StateGraph is included in Upsonic. Make sure you have it installed:
pip install upsonic

Your First Graph

Let’s build a simple conversational AI that greets users and responds to their questions.

Step 1: Define Your State

States are typed dictionaries that flow through your graph. Use TypedDict for type safety:
from typing import Annotated, List
from typing_extensions import TypedDict
import operator

class ConversationState(TypedDict):
    # Messages append using operator.add as the reducer
    messages: Annotated[List[str], operator.add]
    
    # Simple fields - new values replace old
    current_step: str
    response: str
What are Reducers?
The Annotated[List[str], operator.add] syntax means “when merging state, use operator.add” - so new messages append to the list instead of replacing it.

Step 2: Create Node Functions

Nodes are functions that process state and return updates:
from upsonic.models import infer_model
from upsonic.messages import ModelRequest, UserPromptPart, SystemPromptPart

def greeting_node(state: ConversationState) -> dict:
    """Add a greeting to the conversation."""
    return {
        "messages": ["Hello! How can I help you today?"],
        "current_step": "greeted"
    }

def process_node(state: ConversationState) -> dict:
    """Process the user's message with an LLM."""
    # Get the conversation history
    all_messages = state.get("messages", [])
    
    # Use Upsonic's Model to generate a response
    model = infer_model("openai/gpt-4o-mini")
    
    request = ModelRequest(parts=[
        SystemPromptPart(content="You are a helpful assistant."),
        UserPromptPart(content=" ".join(all_messages))
    ])
    
    response_text = model.invoke([request])
    
    return {
        "response": response_text,
        "messages": [f"Assistant: {response_text}"],
        "current_step": "processed"
    }
Nodes receive the entire state but only need to return the fields they want to update. The graph handles merging automatically.

Step 3: Build the Graph

Connect your nodes with edges:
from upsonic.graphv2 import StateGraph, START, END

# Create the graph builder
builder = StateGraph(ConversationState)

# Add nodes
builder.add_node("greeting", greeting_node)
builder.add_node("process", process_node)

# Add edges
builder.add_edge(START, "greeting")      # Start → greeting
builder.add_edge("greeting", "process")  # greeting → process
builder.add_edge("process", END)         # process → End

# Compile the graph
graph = builder.compile()
START and END are special constants representing the entry and exit points of your graph.

Step 4: Execute the Graph

Now invoke your graph with initial state:
result = graph.invoke({
    "messages": ["User: Tell me a joke about programming"],
    "current_step": "started",
    "response": ""
})

print(f"Current step: {result['current_step']}")
print(f"Final response: {result['response']}")
print(f"All messages: {result['messages']}")
Output:
Current step: processed
Final response: Why do programmers prefer dark mode?

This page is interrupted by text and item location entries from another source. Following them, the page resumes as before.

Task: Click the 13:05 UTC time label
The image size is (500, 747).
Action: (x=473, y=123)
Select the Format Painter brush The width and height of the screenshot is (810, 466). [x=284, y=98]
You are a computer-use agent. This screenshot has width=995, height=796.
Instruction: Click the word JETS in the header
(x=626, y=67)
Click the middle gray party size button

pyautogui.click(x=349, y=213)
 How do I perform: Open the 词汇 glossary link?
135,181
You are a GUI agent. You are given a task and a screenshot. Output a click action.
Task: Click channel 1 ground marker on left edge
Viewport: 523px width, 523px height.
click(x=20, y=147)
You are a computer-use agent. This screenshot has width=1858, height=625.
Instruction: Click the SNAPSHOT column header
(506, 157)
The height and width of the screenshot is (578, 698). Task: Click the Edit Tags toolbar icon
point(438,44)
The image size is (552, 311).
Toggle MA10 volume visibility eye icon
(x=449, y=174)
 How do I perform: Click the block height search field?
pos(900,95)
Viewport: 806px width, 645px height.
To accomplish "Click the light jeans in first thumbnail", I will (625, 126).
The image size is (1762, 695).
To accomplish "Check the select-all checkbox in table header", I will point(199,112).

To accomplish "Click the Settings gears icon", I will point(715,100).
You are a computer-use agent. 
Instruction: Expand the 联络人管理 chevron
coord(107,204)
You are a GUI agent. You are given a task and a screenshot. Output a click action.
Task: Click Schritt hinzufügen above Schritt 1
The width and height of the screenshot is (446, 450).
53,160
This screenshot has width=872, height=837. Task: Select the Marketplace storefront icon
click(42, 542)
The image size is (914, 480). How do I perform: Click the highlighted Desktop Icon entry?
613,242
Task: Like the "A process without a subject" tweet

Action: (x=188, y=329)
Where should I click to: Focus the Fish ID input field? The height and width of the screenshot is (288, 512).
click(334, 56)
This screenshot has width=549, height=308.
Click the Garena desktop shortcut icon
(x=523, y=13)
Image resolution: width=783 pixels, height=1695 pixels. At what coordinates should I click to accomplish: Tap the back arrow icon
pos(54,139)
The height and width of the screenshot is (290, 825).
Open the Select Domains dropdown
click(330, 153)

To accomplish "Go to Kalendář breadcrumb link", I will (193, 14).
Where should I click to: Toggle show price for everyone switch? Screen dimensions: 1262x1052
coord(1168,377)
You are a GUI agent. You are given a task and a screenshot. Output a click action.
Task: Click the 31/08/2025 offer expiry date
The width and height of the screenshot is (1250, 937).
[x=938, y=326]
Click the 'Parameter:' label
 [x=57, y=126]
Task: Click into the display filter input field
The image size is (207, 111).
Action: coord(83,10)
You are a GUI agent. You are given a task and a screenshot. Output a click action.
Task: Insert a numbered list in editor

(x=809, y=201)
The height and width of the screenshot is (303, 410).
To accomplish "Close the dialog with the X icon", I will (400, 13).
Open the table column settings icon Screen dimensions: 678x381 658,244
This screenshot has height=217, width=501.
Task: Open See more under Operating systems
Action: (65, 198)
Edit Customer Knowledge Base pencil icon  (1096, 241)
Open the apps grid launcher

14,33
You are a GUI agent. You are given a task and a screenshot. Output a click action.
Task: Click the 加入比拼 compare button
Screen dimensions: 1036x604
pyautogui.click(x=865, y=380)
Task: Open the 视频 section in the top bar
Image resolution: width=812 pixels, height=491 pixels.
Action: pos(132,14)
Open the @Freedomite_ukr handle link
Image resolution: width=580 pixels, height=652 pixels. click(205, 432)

Because light attracts bugs!
All messages: ['User: Tell me a joke about programming', 'Hello! How can I help you today?', 'Assistant: Why do programmers prefer dark mode? Because light attracts bugs!']

Complete Example

Here’s the full code in one place:
from typing import Annotated, List
from typing_extensions import TypedDict
import operator

from upsonic.graphv2 import StateGraph, START, END
from upsonic.models import infer_model
from upsonic.messages import ModelRequest, UserPromptPart, SystemPromptPart

# 1. Define state
class ConversationState(TypedDict):
    messages: Annotated[List[str], operator.add]
    current_step: str
    response: str

# 2. Define nodes
def greeting_node(state: ConversationState) -> dict:
    return {
        "messages": ["Hello! How can I help you today?"],
        "current_step": "greeted"
    }

def process_node(state: ConversationState) -> dict:
    all_messages = state.get("messages", [])
    model = infer_model("openai/gpt-4o-mini")
    
    request = ModelRequest(parts=[
        SystemPromptPart(content="You are a helpful assistant."),
        UserPromptPart(content=" ".join(all_messages))
    ])
    
    response_text = model.invoke([request])
    
    return {
        "response": response_text,
        "messages": [f"Assistant: {response_text}"],
        "current_step": "processed"
    }

# 3. Build graph
builder = StateGraph(ConversationState)
builder.add_node("greeting", greeting_node)
builder.add_node("process", process_node)
builder.add_edge(START, "greeting")
builder.add_edge("greeting", "process")
builder.add_edge("process", END)

# 4. Compile and execute
graph = builder.compile()

result = graph.invoke({
    "messages": ["User: Tell me a joke"],
    "current_step": "started",
    "response": ""
})

print(result["response"])

Adding Conditional Logic

Let’s extend our graph to route based on user intent:
from upsonic.graphv2 import Command
from typing import Literal

class ConversationState(TypedDict):
    messages: Annotated[List[str], operator.add]
    intent: str
    response: str

def classify_intent(state: ConversationState) -> Command[Literal["answer_question", "tell_joke", END]]:
    """Classify user intent and route accordingly."""
    user_message = state["messages"][-1].lower()
    
    if "joke" in user_message:
        return Command(
            update={"intent": "joke"},
            goto="tell_joke"
        )
    elif "?" in user_message:
        return Command(
            update={"intent": "question"},
            goto="answer_question"
        )
    else:
        return Command(
            update={"intent": "unknown", "response": "I'm not sure how to help with that."},
            goto=END
        )

def tell_joke(state: ConversationState) -> dict:
    return {"response": "Why do programmers prefer dark mode? Light attracts bugs!"}

def answer_question(state: ConversationState) -> dict:
    # Use LLM to answer question
    model = infer_model("openai/gpt-4o-mini")
    response = model.invoke(state["messages"][-1])
    return {"response": response}

# Build with routing
builder = StateGraph(ConversationState)
builder.add_node("classify", classify_intent)
builder.add_node("tell_joke", tell_joke)
builder.add_node("answer_question", answer_question)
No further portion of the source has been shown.